Extracting Browser Versions in Splunk with rex

I needed to extract some browser version information from some Splunk-indexed S3 / Apache access logs today. A quick Google search was unilluminating, so I thought I’d document my own work here.

Rather than delving into the dark arts of defining Splunk extractions and transforms, I figured it would be a good chance to learn about using rex for ad-hoc field extracts while searching.
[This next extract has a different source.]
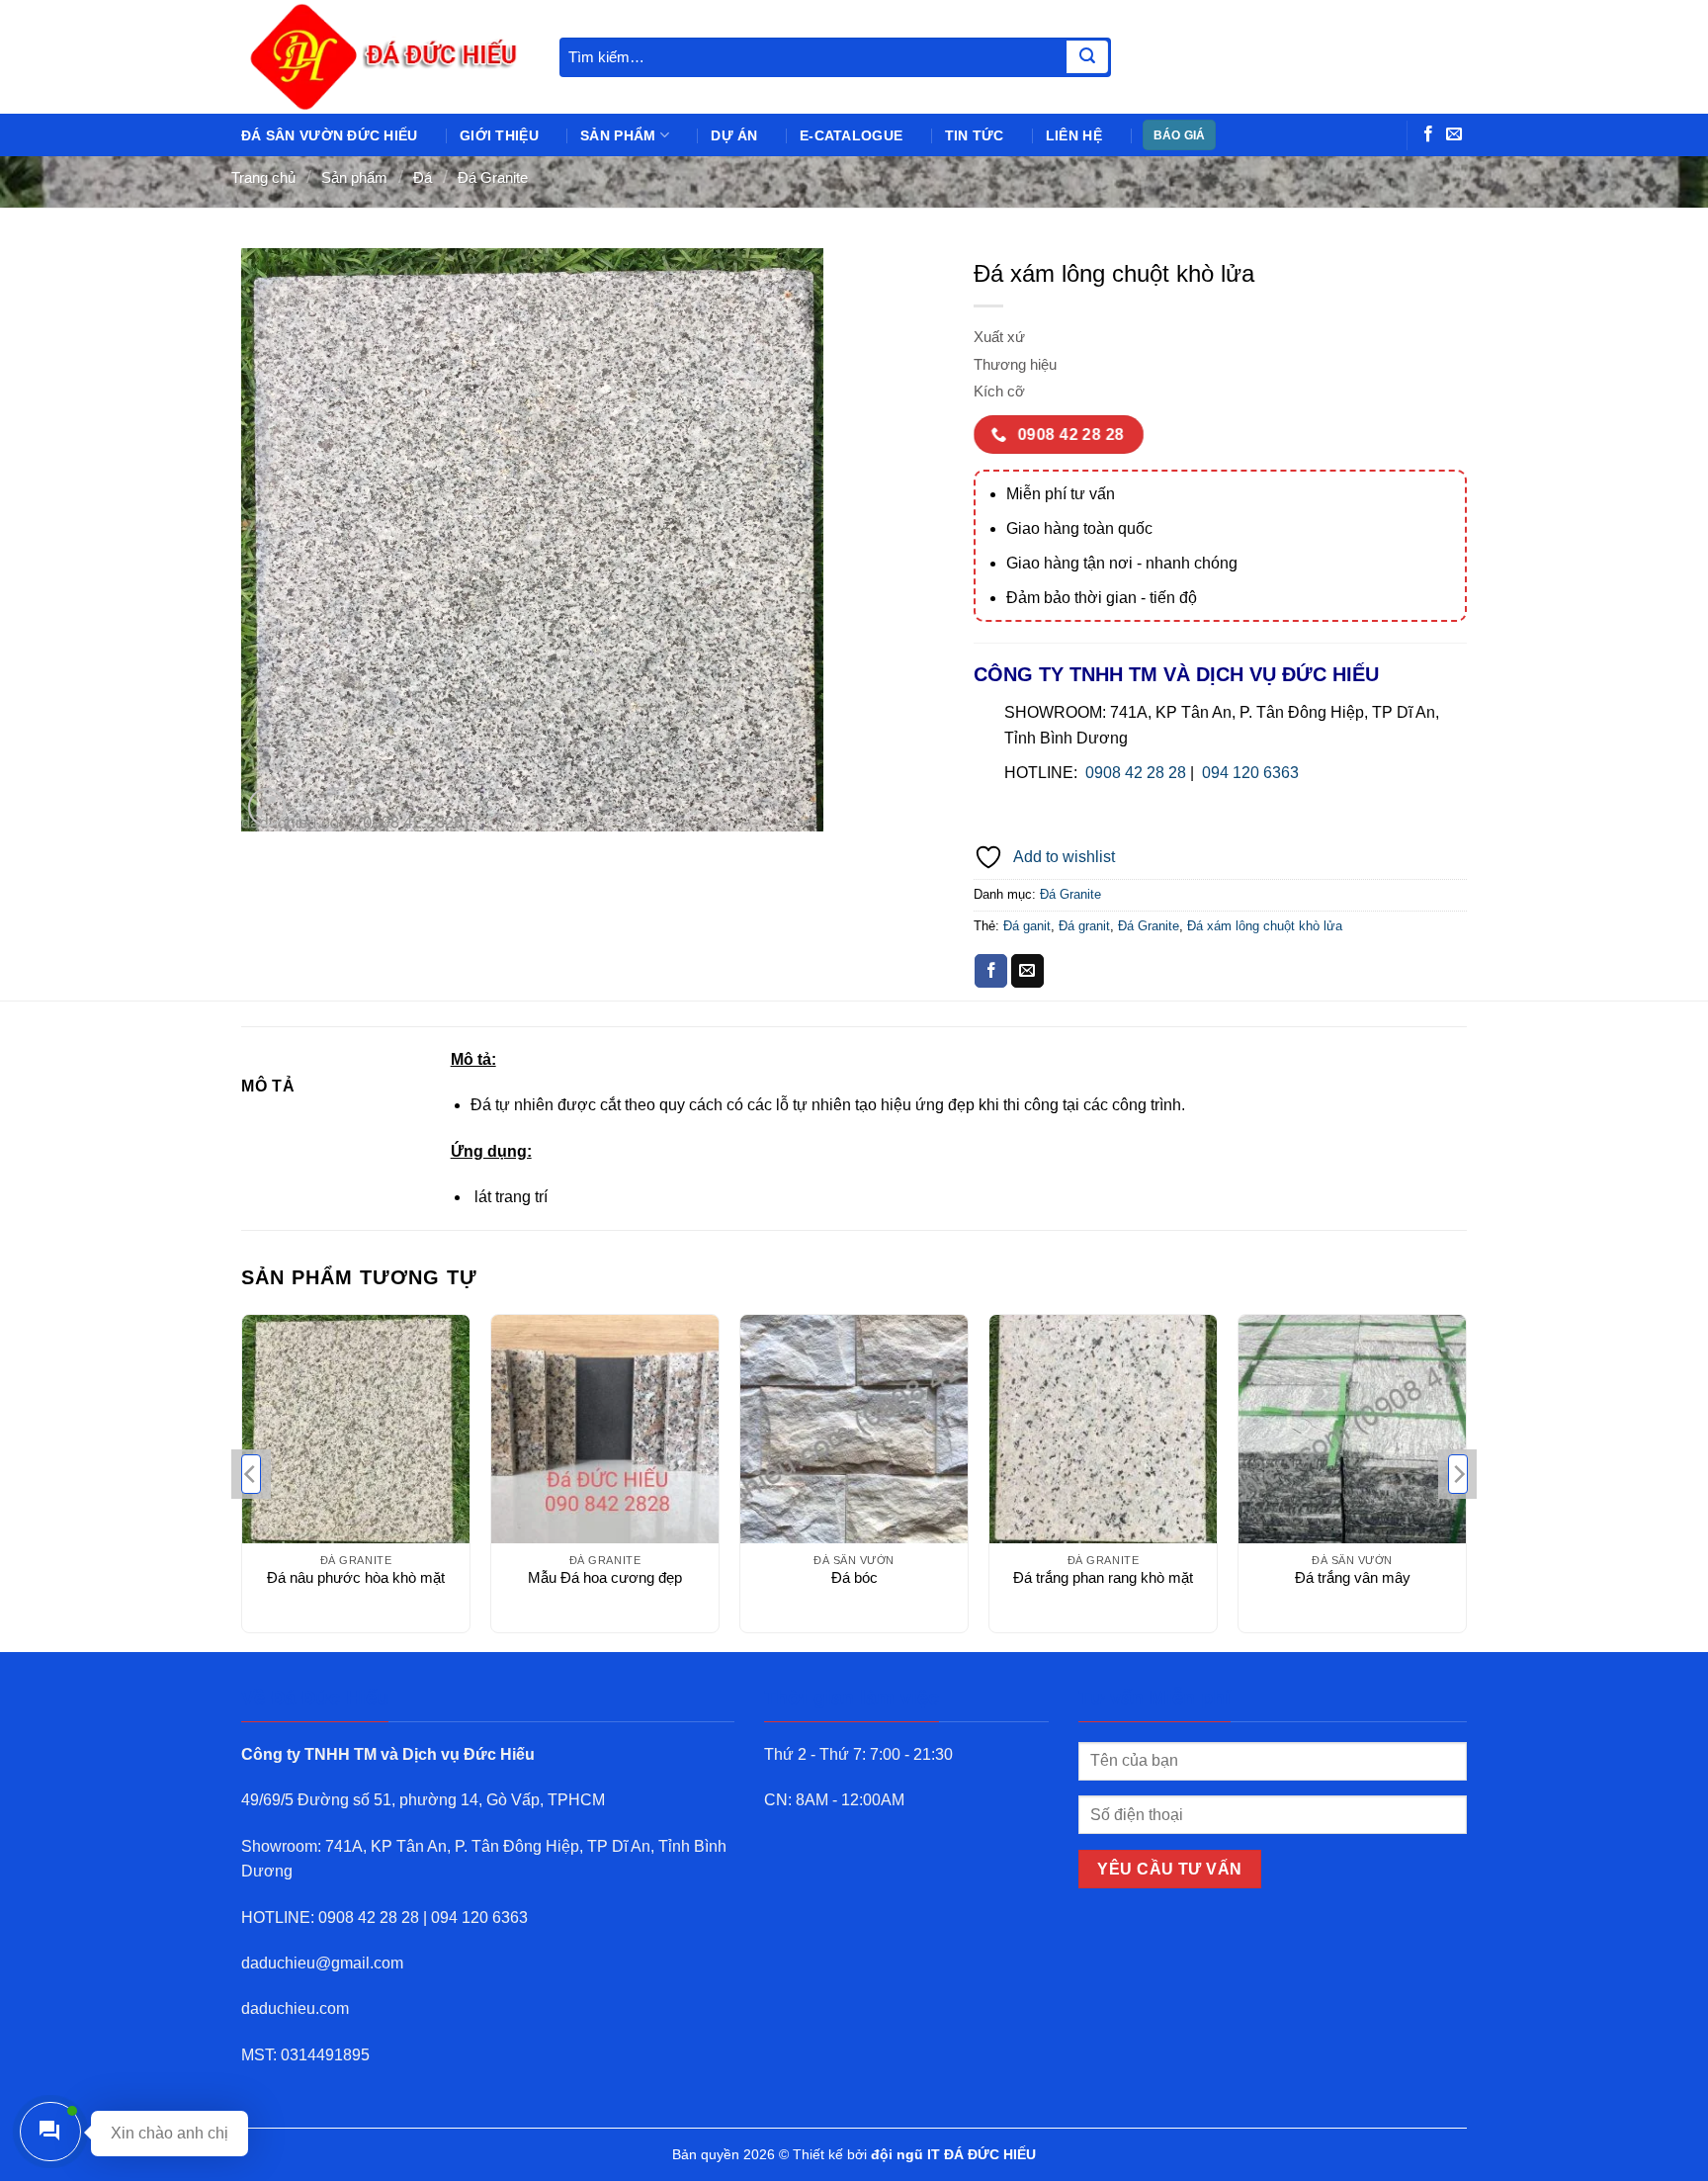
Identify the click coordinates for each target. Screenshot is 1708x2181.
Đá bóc (854, 1577)
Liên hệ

What I’ve come up with is just a quick braindump for now, and only supports a subset of all browsers, but I’ll try to update this snippet as it evolves.

sourcetype="access*"  | 
rex field=useragent "(?<browser>(?<browser_software>(?<browser_version>.*)))" |
rex field=useragent "(?<browser>(?<browser_software>MSIE) (?<browser_version>[0-9.]+));" |
rex field=useragent "(?<browser>(?<browser_software>Firefox)/(?<browser_version>[0-9.]+))" |
rex field=useragent "Version.*(?<browser>(?<browser_software>Safari)/(?<browser_version>[0-9.]+))" |
rex field=useragent "(?<browser>(?<browser_software>Chrome)/(?<browser_version>[0-9.]+))"

The first rex line defaults the browser* fields to the full UA string, and each subsequent rex line extracts the browser information for a particular browser, storing the software name in browser_software, the version in browser_version and the combined result in browser.